**The problem:** Restate the last part of the records below word for word, beginning at the line with "Select the $400 Fall Semester price" and ending at the final line.

#### Data for the task ####

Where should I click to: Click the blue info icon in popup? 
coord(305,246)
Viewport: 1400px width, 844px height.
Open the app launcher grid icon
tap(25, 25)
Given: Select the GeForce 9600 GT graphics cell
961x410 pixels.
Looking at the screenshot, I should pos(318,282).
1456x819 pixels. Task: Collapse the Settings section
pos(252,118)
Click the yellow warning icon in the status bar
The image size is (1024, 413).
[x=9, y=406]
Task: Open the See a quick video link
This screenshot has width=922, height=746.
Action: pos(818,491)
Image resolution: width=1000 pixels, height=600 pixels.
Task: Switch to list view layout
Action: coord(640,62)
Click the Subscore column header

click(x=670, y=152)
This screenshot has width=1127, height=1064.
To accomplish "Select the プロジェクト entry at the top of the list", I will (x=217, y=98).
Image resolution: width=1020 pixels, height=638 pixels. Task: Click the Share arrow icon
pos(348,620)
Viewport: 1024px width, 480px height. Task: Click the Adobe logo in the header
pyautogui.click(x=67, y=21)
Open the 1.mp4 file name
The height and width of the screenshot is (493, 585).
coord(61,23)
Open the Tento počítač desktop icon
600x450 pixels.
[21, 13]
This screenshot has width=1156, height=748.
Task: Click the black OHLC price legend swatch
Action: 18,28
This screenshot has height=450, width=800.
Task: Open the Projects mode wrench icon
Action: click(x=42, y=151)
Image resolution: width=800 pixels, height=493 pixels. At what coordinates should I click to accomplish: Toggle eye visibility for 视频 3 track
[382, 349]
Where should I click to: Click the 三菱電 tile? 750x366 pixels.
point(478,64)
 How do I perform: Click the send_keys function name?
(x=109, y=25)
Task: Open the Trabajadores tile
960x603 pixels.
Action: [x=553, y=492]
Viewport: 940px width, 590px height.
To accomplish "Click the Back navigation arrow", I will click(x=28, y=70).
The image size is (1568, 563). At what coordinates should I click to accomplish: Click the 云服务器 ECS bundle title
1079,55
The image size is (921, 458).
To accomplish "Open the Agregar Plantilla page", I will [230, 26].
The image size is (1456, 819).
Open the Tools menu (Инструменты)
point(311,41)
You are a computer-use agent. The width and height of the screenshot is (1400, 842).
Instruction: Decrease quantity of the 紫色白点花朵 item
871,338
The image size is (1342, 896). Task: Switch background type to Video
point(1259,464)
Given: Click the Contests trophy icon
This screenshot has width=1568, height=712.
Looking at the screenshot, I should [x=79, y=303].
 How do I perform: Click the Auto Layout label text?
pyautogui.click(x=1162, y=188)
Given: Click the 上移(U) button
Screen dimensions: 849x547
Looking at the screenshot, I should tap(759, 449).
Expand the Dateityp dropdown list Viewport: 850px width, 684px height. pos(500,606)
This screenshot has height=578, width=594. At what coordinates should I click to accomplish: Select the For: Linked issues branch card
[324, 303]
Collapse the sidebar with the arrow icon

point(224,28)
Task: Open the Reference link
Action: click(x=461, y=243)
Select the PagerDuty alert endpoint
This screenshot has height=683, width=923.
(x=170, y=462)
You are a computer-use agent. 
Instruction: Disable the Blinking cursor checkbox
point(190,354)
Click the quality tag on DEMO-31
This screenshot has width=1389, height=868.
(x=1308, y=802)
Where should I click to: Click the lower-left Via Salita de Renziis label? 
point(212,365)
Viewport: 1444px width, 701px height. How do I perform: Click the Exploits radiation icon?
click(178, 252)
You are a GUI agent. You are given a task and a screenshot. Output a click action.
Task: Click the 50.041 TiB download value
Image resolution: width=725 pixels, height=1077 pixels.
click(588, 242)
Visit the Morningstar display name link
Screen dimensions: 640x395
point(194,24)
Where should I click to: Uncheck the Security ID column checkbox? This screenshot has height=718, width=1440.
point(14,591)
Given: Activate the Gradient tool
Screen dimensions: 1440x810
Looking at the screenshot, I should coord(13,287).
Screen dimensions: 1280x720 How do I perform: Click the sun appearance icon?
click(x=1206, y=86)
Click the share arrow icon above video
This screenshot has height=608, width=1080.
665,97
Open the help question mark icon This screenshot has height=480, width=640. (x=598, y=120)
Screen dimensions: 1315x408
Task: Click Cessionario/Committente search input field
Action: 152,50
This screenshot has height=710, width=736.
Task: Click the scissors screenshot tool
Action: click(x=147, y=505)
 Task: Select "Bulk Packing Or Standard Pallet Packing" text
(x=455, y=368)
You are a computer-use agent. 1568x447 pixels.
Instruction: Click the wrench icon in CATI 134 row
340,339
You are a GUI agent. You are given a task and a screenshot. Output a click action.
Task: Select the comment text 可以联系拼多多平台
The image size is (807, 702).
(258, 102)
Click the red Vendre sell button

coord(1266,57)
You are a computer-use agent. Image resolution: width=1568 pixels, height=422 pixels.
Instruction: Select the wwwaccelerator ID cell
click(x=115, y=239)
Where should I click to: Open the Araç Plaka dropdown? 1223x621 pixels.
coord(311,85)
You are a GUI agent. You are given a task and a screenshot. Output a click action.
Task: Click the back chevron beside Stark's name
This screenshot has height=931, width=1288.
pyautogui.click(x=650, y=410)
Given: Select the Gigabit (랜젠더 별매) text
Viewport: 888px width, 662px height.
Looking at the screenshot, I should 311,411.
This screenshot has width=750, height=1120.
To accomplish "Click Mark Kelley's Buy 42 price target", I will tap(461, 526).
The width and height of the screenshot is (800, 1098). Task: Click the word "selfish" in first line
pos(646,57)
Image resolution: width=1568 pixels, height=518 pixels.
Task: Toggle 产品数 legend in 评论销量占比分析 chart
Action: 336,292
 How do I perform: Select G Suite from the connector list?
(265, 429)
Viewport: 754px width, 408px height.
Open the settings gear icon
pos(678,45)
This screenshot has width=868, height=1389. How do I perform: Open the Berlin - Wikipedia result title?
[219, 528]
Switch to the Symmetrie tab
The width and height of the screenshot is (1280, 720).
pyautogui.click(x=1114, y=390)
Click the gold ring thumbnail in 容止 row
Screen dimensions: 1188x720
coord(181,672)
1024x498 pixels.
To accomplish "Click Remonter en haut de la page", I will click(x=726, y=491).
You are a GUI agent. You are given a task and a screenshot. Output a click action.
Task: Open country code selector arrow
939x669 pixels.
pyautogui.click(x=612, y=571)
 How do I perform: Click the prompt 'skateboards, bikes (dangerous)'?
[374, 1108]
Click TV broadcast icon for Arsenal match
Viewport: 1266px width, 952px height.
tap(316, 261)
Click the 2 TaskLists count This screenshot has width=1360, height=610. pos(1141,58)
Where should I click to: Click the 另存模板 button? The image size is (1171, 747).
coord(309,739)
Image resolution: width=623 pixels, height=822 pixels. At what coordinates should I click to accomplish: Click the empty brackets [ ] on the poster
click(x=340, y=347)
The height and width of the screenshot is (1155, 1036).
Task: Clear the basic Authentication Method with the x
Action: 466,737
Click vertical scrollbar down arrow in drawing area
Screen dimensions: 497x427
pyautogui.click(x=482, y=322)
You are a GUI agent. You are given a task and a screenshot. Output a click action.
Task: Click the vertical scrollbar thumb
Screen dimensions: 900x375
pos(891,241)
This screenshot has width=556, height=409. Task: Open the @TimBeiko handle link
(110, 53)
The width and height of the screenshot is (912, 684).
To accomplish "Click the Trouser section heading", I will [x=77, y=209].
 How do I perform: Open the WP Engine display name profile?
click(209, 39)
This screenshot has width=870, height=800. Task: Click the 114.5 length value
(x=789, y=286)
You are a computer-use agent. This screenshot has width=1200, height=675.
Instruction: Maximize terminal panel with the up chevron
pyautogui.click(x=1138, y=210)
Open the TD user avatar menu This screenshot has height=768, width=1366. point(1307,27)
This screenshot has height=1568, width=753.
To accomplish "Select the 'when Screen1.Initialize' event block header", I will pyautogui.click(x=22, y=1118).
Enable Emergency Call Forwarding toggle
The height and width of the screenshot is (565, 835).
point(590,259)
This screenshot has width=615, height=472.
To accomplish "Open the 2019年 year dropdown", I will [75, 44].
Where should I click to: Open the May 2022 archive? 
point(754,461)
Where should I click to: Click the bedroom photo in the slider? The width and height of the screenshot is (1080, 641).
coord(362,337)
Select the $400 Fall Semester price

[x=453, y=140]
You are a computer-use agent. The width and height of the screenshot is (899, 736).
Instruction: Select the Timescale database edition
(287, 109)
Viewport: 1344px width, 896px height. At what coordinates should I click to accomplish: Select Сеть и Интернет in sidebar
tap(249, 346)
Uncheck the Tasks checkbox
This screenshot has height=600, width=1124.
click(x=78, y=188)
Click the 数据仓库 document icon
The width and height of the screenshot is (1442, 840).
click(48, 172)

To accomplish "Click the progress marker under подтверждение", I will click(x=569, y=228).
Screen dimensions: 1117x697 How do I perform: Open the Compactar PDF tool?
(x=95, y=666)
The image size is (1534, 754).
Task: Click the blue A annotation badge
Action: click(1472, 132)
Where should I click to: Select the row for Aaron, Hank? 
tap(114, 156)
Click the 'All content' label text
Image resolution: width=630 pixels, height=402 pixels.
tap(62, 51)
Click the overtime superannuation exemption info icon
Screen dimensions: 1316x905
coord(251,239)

####

**Problem solution:**
Select the $400 Fall Semester price

[x=453, y=140]
You are a computer-use agent. The width and height of the screenshot is (899, 736).
Instruction: Select the Timescale database edition
(287, 109)
Viewport: 1344px width, 896px height. At what coordinates should I click to accomplish: Select Сеть и Интернет in sidebar
tap(249, 346)
Uncheck the Tasks checkbox
This screenshot has height=600, width=1124.
click(x=78, y=188)
Click the 数据仓库 document icon
The width and height of the screenshot is (1442, 840).
click(48, 172)

To accomplish "Click the progress marker under подтверждение", I will click(x=569, y=228).
Screen dimensions: 1117x697 How do I perform: Open the Compactar PDF tool?
(x=95, y=666)
The image size is (1534, 754).
Task: Click the blue A annotation badge
Action: click(1472, 132)
Where should I click to: Select the row for Aaron, Hank? 
tap(114, 156)
Click the 'All content' label text
Image resolution: width=630 pixels, height=402 pixels.
tap(62, 51)
Click the overtime superannuation exemption info icon
Screen dimensions: 1316x905
coord(251,239)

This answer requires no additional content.